Question: We have many roles on our system derived by plant. So, if we have 15 plants, we will have 15 plant derived roles, plus one for 'all plants', because some of our users will inevitably need all plants.

We were told my our consulting partner that the 'all plants' role should have the plant values entered as discrete values in the org hierarchy section. Don't use ranges, or asterisk. Each plant should be plugged in separately.

So, every time we add a new plant, each "all plant" role has to be altered.

Is there really a problem with putting an asterisk in plant field for the "all plant" roles?

Answer:
Ranges and asterisks are quite appropriate for NON ACTIVITY FIELDS, those that do not what them are using SE16 and the raw table to find info whic is ok but should NEVER be used as a foundation for "taking the answer to the bank" us the reports.
Your task is to Keep it simple and minimize long-term maintenance. If the intent of the role is to be ALL the make it all with an asterisk and minimize you need for change evertime a new plant is presented. You are not hired to make life easy for the consultant, but to minimize the rought exercises so you can concentrate on more added-value analysis, not entering unique plant when a range or asterisk will work.

Answer:
One of the detractions of using * value in restrictors such as plant is that unless you have cleansed obsolete values by removing non-used plants (for example) users can in frequent moments of madness can enter incorrect plant data. Often this will not progress all the way through the transaction but costs time and resource to diagnose and make amends.

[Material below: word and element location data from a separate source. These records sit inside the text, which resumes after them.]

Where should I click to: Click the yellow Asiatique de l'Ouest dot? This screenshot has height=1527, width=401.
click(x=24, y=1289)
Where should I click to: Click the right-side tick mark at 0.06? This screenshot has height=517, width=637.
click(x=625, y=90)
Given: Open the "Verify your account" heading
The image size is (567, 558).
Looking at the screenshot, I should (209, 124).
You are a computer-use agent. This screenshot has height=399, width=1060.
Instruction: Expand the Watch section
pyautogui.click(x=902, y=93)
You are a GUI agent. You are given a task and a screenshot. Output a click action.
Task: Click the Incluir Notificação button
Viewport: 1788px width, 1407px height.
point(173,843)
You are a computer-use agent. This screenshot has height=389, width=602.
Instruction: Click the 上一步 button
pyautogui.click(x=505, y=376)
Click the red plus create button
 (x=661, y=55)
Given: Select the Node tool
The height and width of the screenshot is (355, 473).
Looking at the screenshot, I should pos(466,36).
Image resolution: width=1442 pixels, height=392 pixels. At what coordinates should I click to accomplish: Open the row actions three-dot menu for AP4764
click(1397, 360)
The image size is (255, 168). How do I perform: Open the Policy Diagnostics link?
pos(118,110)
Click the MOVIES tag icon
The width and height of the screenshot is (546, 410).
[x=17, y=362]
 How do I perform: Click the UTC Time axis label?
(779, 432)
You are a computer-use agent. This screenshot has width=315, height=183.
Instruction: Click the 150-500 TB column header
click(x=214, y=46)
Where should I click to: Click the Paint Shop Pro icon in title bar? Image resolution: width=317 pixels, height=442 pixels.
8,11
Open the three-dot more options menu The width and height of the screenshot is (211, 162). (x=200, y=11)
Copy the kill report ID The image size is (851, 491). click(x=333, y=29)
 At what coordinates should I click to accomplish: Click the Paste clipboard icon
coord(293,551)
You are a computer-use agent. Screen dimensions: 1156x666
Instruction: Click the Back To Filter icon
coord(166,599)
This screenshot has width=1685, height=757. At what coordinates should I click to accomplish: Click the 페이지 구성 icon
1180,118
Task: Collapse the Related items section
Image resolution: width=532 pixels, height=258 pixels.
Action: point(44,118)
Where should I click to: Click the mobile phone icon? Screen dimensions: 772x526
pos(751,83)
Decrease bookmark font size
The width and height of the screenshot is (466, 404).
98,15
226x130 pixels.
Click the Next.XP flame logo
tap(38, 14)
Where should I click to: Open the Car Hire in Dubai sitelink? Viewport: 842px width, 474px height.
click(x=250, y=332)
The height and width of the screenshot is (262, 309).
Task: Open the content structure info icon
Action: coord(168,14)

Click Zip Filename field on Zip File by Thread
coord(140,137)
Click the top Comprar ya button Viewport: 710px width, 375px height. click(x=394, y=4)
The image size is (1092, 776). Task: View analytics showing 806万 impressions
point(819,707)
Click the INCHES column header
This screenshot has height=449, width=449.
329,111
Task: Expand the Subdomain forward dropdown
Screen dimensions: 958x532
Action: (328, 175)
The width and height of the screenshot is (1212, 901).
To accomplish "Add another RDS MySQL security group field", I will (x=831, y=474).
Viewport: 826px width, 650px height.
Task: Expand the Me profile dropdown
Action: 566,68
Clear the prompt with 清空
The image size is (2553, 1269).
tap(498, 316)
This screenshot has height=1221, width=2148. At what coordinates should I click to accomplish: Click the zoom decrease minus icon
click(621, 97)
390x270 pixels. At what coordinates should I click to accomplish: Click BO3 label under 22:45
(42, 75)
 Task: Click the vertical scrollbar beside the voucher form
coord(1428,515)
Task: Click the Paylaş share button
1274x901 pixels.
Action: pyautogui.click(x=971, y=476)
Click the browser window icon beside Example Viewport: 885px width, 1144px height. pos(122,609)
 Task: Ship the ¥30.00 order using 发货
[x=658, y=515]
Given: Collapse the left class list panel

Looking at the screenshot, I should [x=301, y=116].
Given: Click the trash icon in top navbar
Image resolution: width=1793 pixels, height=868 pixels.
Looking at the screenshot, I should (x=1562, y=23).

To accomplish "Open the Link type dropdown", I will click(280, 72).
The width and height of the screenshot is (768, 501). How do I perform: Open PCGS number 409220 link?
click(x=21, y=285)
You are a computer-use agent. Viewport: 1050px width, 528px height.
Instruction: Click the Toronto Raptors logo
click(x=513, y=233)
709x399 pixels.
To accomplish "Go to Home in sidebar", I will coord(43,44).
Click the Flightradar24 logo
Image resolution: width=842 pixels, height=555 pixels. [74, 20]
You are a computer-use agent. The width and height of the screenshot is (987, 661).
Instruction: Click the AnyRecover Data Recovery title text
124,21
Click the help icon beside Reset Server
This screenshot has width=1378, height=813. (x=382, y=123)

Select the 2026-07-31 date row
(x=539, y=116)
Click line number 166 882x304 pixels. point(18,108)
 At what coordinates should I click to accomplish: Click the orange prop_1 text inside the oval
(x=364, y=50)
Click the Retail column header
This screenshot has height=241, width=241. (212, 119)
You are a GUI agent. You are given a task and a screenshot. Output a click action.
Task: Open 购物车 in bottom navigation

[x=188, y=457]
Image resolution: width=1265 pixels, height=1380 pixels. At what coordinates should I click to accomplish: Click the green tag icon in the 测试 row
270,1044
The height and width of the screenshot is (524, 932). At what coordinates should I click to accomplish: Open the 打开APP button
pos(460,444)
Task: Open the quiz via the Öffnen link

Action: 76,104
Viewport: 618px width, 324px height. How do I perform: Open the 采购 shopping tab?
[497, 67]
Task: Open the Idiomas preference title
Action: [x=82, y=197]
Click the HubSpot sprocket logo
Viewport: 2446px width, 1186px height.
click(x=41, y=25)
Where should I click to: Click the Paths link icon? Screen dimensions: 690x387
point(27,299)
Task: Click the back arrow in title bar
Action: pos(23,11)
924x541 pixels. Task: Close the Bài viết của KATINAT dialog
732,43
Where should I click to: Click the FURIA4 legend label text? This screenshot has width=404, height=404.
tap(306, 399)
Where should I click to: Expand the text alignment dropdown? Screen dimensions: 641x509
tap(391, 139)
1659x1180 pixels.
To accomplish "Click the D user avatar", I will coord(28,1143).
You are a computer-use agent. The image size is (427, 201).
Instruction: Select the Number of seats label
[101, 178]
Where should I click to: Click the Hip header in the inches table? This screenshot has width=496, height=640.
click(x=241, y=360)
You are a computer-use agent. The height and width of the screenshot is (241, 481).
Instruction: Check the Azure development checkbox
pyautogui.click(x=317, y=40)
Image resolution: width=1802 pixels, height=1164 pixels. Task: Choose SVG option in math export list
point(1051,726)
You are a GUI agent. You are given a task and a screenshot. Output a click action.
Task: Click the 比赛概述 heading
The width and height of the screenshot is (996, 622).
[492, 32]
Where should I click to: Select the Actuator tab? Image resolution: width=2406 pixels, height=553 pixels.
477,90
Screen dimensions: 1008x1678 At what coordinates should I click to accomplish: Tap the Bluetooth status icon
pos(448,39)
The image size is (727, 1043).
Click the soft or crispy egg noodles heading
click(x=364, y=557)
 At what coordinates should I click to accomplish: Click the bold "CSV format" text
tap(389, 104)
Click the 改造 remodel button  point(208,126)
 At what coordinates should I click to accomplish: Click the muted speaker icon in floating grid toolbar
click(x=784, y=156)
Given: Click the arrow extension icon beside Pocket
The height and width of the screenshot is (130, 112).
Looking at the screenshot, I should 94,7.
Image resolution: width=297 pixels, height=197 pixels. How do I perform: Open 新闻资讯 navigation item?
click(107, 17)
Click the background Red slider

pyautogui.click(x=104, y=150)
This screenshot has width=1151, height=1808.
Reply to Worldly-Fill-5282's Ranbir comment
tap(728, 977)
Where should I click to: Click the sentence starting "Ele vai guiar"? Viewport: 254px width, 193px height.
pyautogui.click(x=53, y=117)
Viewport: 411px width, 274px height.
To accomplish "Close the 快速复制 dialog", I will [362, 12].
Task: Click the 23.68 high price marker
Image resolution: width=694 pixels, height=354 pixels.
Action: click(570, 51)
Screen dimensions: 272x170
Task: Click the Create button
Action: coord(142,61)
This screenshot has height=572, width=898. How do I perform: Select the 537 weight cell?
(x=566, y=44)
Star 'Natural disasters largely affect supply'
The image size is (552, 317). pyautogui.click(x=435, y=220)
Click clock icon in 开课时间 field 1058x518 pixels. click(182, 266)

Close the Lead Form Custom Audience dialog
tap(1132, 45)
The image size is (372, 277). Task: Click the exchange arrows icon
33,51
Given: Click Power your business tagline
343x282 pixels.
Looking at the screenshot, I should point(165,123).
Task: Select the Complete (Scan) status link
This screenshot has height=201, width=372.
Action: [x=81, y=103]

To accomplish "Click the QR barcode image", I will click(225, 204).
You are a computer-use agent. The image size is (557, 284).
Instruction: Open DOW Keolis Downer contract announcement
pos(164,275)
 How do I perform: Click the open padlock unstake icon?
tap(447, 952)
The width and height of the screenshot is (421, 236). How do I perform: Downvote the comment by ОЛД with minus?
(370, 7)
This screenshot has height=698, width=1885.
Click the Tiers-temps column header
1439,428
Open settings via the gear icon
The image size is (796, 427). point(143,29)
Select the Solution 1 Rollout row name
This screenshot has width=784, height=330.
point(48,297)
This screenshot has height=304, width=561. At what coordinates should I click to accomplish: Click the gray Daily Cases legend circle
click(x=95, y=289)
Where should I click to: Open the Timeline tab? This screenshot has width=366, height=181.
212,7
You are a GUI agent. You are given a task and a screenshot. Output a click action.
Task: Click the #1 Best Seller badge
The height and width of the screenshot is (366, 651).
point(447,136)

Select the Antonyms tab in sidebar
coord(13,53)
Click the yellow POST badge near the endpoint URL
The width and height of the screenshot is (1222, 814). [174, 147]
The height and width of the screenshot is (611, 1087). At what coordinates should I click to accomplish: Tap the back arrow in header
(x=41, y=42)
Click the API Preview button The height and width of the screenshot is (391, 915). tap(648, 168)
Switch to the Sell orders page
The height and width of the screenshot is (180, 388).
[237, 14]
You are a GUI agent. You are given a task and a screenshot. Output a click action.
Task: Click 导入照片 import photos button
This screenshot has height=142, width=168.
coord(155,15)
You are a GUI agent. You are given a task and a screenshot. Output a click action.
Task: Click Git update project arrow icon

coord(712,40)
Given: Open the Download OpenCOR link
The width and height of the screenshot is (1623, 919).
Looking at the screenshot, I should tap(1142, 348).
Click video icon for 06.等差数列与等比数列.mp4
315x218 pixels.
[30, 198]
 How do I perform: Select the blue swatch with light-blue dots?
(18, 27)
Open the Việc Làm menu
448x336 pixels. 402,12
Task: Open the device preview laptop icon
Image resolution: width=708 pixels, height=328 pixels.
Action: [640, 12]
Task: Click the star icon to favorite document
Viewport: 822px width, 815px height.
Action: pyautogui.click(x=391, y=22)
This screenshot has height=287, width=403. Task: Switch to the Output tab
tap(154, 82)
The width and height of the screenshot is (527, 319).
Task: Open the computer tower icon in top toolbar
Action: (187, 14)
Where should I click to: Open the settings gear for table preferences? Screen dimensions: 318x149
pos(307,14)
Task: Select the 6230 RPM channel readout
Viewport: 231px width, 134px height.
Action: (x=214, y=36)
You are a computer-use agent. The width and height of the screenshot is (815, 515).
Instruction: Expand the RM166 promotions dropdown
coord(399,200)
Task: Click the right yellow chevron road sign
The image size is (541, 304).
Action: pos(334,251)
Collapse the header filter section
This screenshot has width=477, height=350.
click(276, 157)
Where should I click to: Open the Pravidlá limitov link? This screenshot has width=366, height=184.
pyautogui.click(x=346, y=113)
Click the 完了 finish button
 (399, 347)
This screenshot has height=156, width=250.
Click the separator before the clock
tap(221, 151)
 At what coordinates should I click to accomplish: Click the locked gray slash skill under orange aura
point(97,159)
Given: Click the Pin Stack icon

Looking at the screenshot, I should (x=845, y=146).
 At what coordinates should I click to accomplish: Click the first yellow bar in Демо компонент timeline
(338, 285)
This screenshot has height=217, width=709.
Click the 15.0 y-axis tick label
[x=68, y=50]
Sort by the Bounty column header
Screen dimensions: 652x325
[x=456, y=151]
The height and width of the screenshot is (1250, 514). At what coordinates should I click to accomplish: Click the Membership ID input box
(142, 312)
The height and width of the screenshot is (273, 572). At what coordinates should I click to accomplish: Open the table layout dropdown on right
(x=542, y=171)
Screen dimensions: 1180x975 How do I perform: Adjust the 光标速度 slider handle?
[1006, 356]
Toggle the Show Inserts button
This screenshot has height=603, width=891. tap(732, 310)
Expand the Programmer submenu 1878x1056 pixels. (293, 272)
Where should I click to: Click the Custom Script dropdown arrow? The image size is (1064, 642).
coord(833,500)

If you have removed all extraneous plants from config then your risk is mitigated.

Answer:
Thanks for your responses, we shouldn't have extraneous plants, that is kept clean.

Stars it is! (unless someone can rebut these folks)

Answer:
Thanks for your responses, we shouldn't have extraneous plants, that is kept clean.

Stars it is! (unless someone can rebut these folks)

Make sure you have documented the possible risks of this approach & how you have mitigated them. The auditors WILL moan about this but if you can demonstrate you have mitigated the risks then they will have to accept it.